# Running the Prophet Model on the selected Zipcodes

In [None]:
import pandas as pd
import numpy as np
import matplotlib
import matplotlib.pyplot as plt
from datetime import datetime
from matplotlib.pylab import rcParams
%matplotlib inline
import warnings
from fbprophet import Prophet as proph
import pickle
import random

plt.style.use('fivethirtyeight')
warnings.filterwarnings('ignore')

In [None]:
#Running the updated_zillow_data notebook in order to retrieve the splitted dataset.

%run ./updated_zillow_data.ipynb

In [None]:
#Retrieving the two pickle files; one contains the train data and the other contains the test data.

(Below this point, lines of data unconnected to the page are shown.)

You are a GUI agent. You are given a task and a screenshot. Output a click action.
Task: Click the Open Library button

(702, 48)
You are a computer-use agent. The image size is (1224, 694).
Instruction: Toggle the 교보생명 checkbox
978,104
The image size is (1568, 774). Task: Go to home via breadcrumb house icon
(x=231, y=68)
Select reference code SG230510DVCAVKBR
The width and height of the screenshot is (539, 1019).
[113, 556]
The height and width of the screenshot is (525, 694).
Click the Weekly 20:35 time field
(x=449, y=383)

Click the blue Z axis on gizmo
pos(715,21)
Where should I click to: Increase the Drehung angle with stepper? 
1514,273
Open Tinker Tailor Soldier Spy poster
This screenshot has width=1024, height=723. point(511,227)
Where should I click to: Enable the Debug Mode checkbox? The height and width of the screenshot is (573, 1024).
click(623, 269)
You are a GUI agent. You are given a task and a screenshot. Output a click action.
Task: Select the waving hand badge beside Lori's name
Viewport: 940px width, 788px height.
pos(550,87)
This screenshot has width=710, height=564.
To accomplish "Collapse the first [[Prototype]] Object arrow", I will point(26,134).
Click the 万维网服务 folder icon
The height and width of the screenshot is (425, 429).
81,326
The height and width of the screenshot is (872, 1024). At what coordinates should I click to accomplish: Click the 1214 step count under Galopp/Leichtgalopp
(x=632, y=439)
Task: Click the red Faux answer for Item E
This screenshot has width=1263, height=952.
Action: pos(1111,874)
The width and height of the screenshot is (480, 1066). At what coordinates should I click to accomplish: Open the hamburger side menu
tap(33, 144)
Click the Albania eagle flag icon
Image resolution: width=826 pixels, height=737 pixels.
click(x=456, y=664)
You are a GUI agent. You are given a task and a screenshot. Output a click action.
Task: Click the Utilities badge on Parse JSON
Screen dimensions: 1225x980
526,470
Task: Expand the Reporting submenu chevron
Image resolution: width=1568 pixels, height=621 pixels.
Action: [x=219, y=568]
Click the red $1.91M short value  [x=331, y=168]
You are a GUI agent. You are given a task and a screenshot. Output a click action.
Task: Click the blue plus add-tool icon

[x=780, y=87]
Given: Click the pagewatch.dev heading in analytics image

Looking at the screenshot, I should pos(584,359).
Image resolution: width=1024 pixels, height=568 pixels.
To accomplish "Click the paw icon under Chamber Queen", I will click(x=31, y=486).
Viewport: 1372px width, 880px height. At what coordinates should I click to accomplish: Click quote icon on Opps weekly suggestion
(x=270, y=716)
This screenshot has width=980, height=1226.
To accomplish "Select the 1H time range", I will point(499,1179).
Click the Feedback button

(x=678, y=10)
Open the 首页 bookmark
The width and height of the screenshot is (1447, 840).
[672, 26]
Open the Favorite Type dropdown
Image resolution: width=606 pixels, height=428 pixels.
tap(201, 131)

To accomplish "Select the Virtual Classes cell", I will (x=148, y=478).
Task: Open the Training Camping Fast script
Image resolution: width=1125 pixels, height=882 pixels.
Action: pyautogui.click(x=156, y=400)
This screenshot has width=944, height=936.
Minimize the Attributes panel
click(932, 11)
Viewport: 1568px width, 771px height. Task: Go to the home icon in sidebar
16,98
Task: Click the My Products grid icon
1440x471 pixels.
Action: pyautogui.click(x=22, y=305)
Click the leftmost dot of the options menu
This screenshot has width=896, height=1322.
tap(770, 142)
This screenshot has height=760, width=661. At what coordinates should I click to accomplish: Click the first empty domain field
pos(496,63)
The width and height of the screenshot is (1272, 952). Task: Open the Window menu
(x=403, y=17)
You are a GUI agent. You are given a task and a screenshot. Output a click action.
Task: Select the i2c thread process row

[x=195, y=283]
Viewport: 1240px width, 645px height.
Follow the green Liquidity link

with open('train.pickle', 'rb') as f:
    train_df = pickle.load(f)

with open('test.pickle', 'rb') as f:
    test_df = pickle.load(f)

In [None]:
#Retrieving the one last pickle file which will contain the zipcodes with an annualised return of over 15%;

with open('annualised_returns.pickle', 'rb') as f:
    annualised_returns = pickle.load(f)

In [None]:
train_df.head()

In [None]:
#Creating a list with the unique zipcodes in the train set.

unique = list((train_df['RegionName'].unique()))

In [None]:
annualised_returns.head()

In [None]:
#Creating a list with the zipcodes whose annualised return yielded over 15%.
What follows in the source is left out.